Węgierski parlament w ubiegłym tygodniu zatwierdził niezbędne ustawy, które umożliwiają dokonanie tych transakcji. Kwota może sięgnąć nawet 11 mld euro. Oprocentowanie walutowych kredytów hipotecznych spadnie o 25–40 proc., zmniejszy się również kwota samego kredytu.
Koszty tej operacji mają zostać podzielone po równo pomiędzy banki i państwo. Antal Rogan, przewodniczący rządzącej partii Fidesz, powiedział, że nie wyklucza sytuacji, w której państwo przejmie na siebie część bankowych strat. Wcześniej rząd premiera Viktora Orbana obłożył sektor finansowy wysokim podatkiem transakcyjnym, ale banki szybko część nowej daniny przerzuciły na swoich klientów.
Węgrzy mają dzisiaj rezerwy walutowe sięgające 37 mld euro, a wykorzystanie ich części nie odbyłoby się jednorazowo – informuje bank centralny.
Węgrzy, podobnie jak Polacy, przed 2008 rokiem korzystali z mocnego kursu swojego forinta i kupując mieszkania chętnie brali kredyty hipoteczne w walutach obcych, najczęściej frankach szwajcarskich, bo ich oprocentowanie w tym kraju było wyjątkowo niskie. Kiedy jednak frank i pozostałe waluty umocniły się, comiesięczne raty stały się znacznie wyższe niż w momencie zaciągania kredytów. Dla niektórych kredytobiorców wręcz niemożliwe do obsłużenia.

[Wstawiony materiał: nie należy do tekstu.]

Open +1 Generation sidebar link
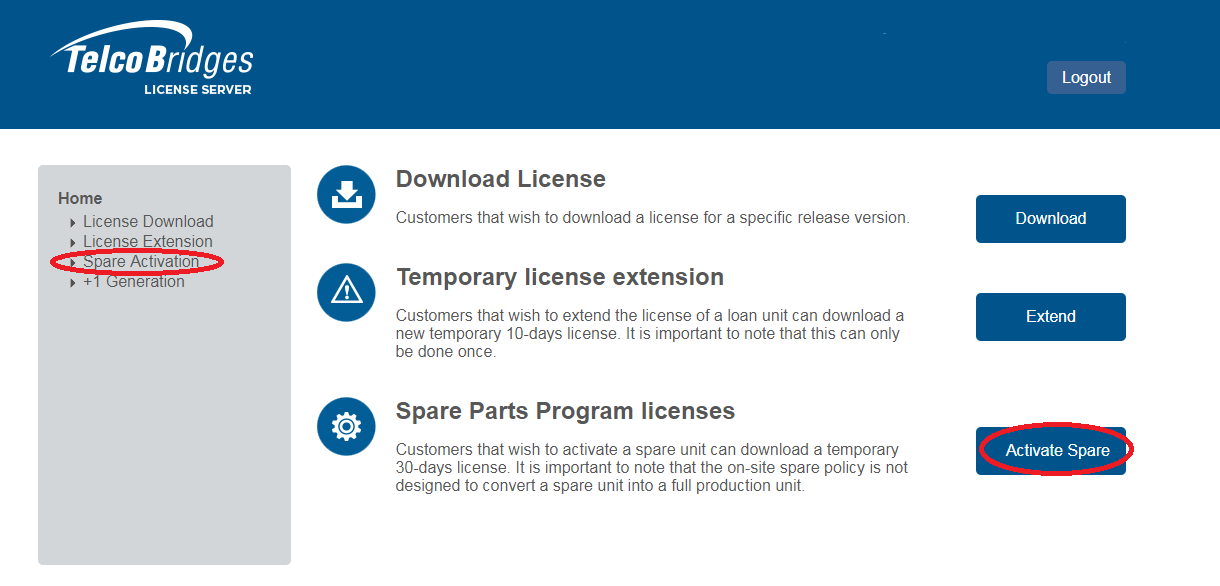 pyautogui.click(x=134, y=282)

Premier Viktor Orban chce się teraz pozbyć tych kredytów jak najszybciej. Dla banków, które mają dokonać konwersji nie później niż do końca grudnia 2014 r., koszty całej operacji szacowane są na 2–3 mld euro. Natomiast jakie ostatecznie poniosą one straty, zależy od kursu, po jakim zostanie dokonana wymiana franków i innych walut na forinty. Wiadomo natomiast, że bank centralny stworzy instytucję finansową likwidującą toksyczne aktywa, która skupi „złe" kredyty po ok. 20 proc. ich wartości.